What is expected —
Needed from the data below: every line from the one with "You are a computer-use agent. 713x535 pixels." up to and including the one with "Task: Switch to the 'Xạ thủ' tab", repeated exactly and with nothing else.

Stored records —
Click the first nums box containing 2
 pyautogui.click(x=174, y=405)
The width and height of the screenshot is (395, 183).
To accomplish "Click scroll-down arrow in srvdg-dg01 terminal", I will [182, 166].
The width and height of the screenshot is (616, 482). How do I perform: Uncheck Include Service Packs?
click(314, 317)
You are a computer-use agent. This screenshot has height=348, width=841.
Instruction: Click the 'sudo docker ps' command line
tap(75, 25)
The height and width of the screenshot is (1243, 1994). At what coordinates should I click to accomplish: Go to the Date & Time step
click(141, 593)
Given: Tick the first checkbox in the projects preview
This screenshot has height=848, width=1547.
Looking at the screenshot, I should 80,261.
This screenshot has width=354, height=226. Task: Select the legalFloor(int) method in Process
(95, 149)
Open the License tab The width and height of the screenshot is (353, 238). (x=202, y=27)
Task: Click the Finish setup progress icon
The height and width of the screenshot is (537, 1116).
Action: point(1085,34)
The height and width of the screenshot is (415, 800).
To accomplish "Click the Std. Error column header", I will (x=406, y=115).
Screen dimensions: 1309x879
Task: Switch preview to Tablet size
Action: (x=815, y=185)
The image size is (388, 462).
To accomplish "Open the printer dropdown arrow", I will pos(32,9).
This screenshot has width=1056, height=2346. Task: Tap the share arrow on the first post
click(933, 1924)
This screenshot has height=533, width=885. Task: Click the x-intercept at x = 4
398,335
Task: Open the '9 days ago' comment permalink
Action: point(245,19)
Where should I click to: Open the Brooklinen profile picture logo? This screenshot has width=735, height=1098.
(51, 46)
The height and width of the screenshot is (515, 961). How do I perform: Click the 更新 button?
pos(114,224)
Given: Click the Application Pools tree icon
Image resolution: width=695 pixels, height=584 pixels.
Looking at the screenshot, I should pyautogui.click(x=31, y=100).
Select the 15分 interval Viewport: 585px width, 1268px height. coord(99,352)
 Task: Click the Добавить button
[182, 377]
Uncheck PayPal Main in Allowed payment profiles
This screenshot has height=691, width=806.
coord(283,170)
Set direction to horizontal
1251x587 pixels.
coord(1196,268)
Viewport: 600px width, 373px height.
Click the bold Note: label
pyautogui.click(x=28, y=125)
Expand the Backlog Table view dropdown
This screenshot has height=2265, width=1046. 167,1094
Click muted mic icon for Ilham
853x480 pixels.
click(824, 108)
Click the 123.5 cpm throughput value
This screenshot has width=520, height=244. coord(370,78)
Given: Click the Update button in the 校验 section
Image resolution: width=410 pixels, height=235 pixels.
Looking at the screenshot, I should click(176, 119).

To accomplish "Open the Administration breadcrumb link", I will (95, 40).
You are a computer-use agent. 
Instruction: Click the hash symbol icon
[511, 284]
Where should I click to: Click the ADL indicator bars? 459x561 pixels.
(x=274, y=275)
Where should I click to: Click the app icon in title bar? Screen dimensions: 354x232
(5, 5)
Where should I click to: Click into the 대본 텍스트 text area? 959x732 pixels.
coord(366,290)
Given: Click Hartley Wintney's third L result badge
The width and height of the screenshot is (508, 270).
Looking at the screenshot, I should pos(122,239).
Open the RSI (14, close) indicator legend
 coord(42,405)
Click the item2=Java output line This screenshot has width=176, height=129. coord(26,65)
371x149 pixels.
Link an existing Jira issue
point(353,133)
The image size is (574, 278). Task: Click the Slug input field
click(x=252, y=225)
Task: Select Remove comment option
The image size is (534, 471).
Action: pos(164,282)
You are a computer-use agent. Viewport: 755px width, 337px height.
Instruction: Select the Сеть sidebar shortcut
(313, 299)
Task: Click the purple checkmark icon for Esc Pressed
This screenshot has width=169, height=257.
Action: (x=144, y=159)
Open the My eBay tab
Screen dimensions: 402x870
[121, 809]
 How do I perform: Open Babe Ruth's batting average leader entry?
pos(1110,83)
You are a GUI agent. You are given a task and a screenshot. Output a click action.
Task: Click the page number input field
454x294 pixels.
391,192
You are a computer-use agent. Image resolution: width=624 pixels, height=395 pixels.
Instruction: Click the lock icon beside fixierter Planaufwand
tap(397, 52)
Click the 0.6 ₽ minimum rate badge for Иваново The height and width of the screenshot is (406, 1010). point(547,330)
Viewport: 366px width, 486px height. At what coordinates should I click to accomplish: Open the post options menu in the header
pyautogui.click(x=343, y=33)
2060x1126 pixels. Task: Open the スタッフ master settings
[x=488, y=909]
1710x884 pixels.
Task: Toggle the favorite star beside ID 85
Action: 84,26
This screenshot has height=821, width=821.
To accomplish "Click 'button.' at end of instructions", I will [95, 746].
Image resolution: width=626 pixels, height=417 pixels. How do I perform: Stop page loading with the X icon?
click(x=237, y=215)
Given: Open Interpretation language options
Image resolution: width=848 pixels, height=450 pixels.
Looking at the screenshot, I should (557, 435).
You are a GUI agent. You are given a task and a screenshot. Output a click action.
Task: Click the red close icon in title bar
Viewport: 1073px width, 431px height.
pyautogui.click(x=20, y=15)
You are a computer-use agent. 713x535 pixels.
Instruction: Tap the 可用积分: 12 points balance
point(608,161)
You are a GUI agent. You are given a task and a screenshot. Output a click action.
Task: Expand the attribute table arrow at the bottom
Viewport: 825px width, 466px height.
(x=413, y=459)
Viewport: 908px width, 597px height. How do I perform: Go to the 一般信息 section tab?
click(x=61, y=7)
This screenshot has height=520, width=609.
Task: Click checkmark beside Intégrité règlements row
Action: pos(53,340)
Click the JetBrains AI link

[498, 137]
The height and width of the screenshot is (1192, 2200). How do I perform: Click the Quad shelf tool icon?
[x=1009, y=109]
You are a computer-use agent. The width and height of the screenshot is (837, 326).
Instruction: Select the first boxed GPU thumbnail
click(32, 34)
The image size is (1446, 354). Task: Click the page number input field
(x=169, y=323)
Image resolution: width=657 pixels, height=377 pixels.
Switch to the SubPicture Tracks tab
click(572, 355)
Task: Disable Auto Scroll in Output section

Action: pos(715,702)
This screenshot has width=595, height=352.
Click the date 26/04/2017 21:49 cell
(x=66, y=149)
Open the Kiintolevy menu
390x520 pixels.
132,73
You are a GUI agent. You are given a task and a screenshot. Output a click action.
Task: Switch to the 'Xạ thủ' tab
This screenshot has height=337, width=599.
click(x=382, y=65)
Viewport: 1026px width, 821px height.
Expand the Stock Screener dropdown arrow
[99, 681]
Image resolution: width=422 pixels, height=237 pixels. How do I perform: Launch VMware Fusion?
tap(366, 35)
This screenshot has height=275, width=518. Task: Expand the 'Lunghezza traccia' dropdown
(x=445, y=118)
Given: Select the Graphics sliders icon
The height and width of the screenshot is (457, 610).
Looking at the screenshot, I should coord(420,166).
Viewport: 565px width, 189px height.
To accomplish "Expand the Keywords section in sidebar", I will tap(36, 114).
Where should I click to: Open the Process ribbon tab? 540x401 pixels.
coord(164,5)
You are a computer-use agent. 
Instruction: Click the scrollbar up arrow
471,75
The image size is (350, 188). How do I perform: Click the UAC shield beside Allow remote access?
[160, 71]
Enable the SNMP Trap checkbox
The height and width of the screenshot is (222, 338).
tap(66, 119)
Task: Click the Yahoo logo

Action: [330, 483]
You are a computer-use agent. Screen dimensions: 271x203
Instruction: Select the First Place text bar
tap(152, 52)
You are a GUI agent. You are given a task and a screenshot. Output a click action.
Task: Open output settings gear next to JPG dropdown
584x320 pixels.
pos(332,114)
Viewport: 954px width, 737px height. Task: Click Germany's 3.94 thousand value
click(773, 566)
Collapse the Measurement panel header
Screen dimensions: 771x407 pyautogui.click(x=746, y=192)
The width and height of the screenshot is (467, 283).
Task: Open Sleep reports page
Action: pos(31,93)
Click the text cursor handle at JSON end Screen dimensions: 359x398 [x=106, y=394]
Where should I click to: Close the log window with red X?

Answer space —
You are a computer-use agent. 713x535 pixels.
Instruction: Tap the 可用积分: 12 points balance
point(608,161)
You are a GUI agent. You are given a task and a screenshot. Output a click action.
Task: Expand the attribute table arrow at the bottom
Viewport: 825px width, 466px height.
(x=413, y=459)
Viewport: 908px width, 597px height. How do I perform: Go to the 一般信息 section tab?
click(x=61, y=7)
This screenshot has height=520, width=609.
Task: Click checkmark beside Intégrité règlements row
Action: pos(53,340)
Click the JetBrains AI link

[498, 137]
The height and width of the screenshot is (1192, 2200). How do I perform: Click the Quad shelf tool icon?
[x=1009, y=109]
You are a computer-use agent. The width and height of the screenshot is (837, 326).
Instruction: Select the first boxed GPU thumbnail
click(32, 34)
The image size is (1446, 354). Task: Click the page number input field
(x=169, y=323)
Image resolution: width=657 pixels, height=377 pixels.
Switch to the SubPicture Tracks tab
click(572, 355)
Task: Disable Auto Scroll in Output section

Action: pos(715,702)
This screenshot has width=595, height=352.
Click the date 26/04/2017 21:49 cell
(x=66, y=149)
Open the Kiintolevy menu
390x520 pixels.
132,73
You are a GUI agent. You are given a task and a screenshot. Output a click action.
Task: Switch to the 'Xạ thủ' tab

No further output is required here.